## Consigna A
En la entrevista sobre ciclismo, ¿qué edad se le atribuye al chaval del que se habla al principio?
## Consigna B
Indica si cada afirmación coincide con la entrevista sobre ciclismo. Responde sí o no y cita literalmente las palabras de la entrevista que lo deciden.
(i) El entrevistado asegura que en el equipo todos dicen siempre cómo están.
(ii) El equipo sale a competir sin un plan fijo.
(iii) En las grandes, cuando se corre con un líder, se buscan las fugas.
## Consigna C
Prosigue la entrevista sobre ciclismo a partir de su última frase.

## Fragmento de la página
▬▬▬

Lo de la gasolina, puede ser normal en un chaval de poco más de 20 años

Es normal que cuando llevas 200 kilómetros en las piernas, con 20 años, te apagues. Es lo más normal del mundo. Pero no sólo es eso. Es un chaval al que le gusta preguntar. En resumen, lo vive. Estoy seguro que en un futuro no muy lejano le veremos disputar una gran clásica de adoquín y, quizás, Amstel alguna vez.

Ya me ha dicho que ahora es feliz sintiéndose parte del triunfo colectivo, pero ¿guarda alguna ambición personal para 2018?

Siempre puedes meterte en una fuga o algo así, pero como ya te he dicho aquí todos tenemos muy claro qué tenemos que hacer en cada momento. Aquí somos todos muy honestos y decimos siempre cómo estamos y qué podemos hacer. Siempre salimos con un plan definido en base a eso y siempre estamos enfocados a un único objetivo. Por ello, la primera parte de la temporada es muy complicado y en las grandes pasa lo mismo porque estás con un líder y ni siquiera buscas las fugas. Sí, en la Vuelta lo intenté, pero fue porque ya no teníamos opciones en la general.

▬▬▬

## Datos aportados

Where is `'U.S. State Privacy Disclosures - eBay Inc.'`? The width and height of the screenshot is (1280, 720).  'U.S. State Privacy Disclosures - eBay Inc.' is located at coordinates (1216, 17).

▬▬▬

## Respuesta final A
Poco más de 20 años.

## Respuesta final B
(i) Sí: «Aquí somos todos muy honestos y decimos siempre cómo estamos y qué podemos hacer».
(ii) No: «Siempre salimos con un plan definido en base a eso».
(iii) No: «estás con un líder y ni siquiera buscas las fugas».

## Respuesta final C
Oiga, no encuentro otra manera menos brusca de preguntárselo: ¿en qué demonios estaban pensando en la Vuelta a Flandes para estar tan desconectados llegando al Muro?

Veníamos de subir Ten Bosse y te metes en una carretera que pica para abajo hacia Gerardsbergen. Todo el mundo lo sabe y todos se quieren meter delante. Eso genera mucha tensión. Hubo un momento en el que Greg nos dijo vamos para atrás. ¡Y si Greg dice para atrás, todos nos vamos para atrás! También te digo: era imposible pasar. El riesgo no merecía la pena, pero casi nos cuesta la carrera. ¡Tienes toda la razón del mundo! ¡¿Qué demonios estábamos haciendo?! Pero de la manera que coronamos Ten Bosse era imposible pasar. Decidimos ir a zona de seguridad y eso implica entrar en el Muro a más de un minuto.

“Si Greg dice ‘para atrás’ no te planteas discutir”

Y luego llega Gilbert y hace lo que hace. Cuando se va, ¿ustedes pensaron que podía llegar?

Cuando Phil se va, no sólo no creímos que podía llegar sino que iba a ser muy difícil cerrar el hueco de minuto y medio con el que corona Greg. Es una locura. Greg y alguno más tiraba para intentar alcanzar la cabeza y nosotros, por detrás, para volver a entrar en su grupo porque en el Muro nos había dejado tirados [ríe].

Me decía antes que en Roubaix les pasó de todo y ganaron. En Flandes, les pasó de todo y perdieron. ¿Significa esto que las clásicas son, efectivamente, una lotería pura y dura?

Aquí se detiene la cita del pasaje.